**Directions for this task**: Reproduce the entries that follow, exactly and in full.

#### Given records

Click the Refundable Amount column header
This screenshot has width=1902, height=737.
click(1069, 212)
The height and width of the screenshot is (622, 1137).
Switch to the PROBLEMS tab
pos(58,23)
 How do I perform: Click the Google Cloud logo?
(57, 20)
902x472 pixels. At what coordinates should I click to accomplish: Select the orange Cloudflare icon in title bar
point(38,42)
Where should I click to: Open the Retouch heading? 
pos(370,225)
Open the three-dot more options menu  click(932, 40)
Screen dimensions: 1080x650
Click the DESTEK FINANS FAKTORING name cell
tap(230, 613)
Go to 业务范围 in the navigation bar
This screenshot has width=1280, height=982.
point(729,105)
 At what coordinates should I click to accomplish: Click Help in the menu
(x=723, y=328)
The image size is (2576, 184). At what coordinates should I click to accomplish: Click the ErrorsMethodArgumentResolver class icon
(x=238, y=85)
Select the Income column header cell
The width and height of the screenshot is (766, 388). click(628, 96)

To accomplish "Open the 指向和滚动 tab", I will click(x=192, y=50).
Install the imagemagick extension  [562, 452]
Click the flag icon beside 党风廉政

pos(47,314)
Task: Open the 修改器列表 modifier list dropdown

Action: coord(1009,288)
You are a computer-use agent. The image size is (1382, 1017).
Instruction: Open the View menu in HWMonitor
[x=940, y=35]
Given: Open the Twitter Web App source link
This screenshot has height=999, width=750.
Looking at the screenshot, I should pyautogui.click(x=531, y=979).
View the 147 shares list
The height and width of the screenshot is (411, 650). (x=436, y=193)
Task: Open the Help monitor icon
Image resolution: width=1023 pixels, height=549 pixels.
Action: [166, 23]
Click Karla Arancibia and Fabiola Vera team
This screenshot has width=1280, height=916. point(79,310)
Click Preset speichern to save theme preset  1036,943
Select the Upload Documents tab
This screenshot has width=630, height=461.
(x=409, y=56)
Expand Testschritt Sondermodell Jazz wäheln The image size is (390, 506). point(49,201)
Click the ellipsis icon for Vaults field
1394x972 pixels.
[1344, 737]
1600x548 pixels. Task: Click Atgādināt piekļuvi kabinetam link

########

**Written answer**:
Click the Refundable Amount column header
This screenshot has width=1902, height=737.
click(1069, 212)
The height and width of the screenshot is (622, 1137).
Switch to the PROBLEMS tab
pos(58,23)
 How do I perform: Click the Google Cloud logo?
(57, 20)
902x472 pixels. At what coordinates should I click to accomplish: Select the orange Cloudflare icon in title bar
point(38,42)
Where should I click to: Open the Retouch heading? 
pos(370,225)
Open the three-dot more options menu  click(932, 40)
Screen dimensions: 1080x650
Click the DESTEK FINANS FAKTORING name cell
tap(230, 613)
Go to 业务范围 in the navigation bar
This screenshot has width=1280, height=982.
point(729,105)
 At what coordinates should I click to accomplish: Click Help in the menu
(x=723, y=328)
The image size is (2576, 184). At what coordinates should I click to accomplish: Click the ErrorsMethodArgumentResolver class icon
(x=238, y=85)
Select the Income column header cell
The width and height of the screenshot is (766, 388). click(628, 96)

To accomplish "Open the 指向和滚动 tab", I will click(x=192, y=50).
Install the imagemagick extension  [562, 452]
Click the flag icon beside 党风廉政

pos(47,314)
Task: Open the 修改器列表 modifier list dropdown

Action: coord(1009,288)
You are a computer-use agent. The image size is (1382, 1017).
Instruction: Open the View menu in HWMonitor
[x=940, y=35]
Given: Open the Twitter Web App source link
This screenshot has height=999, width=750.
Looking at the screenshot, I should pyautogui.click(x=531, y=979).
View the 147 shares list
The height and width of the screenshot is (411, 650). (x=436, y=193)
Task: Open the Help monitor icon
Image resolution: width=1023 pixels, height=549 pixels.
Action: [166, 23]
Click Karla Arancibia and Fabiola Vera team
This screenshot has width=1280, height=916. point(79,310)
Click Preset speichern to save theme preset  1036,943
Select the Upload Documents tab
This screenshot has width=630, height=461.
(x=409, y=56)
Expand Testschritt Sondermodell Jazz wäheln The image size is (390, 506). point(49,201)
Click the ellipsis icon for Vaults field
1394x972 pixels.
[1344, 737]
1600x548 pixels. Task: Click Atgādināt piekļuvi kabinetam link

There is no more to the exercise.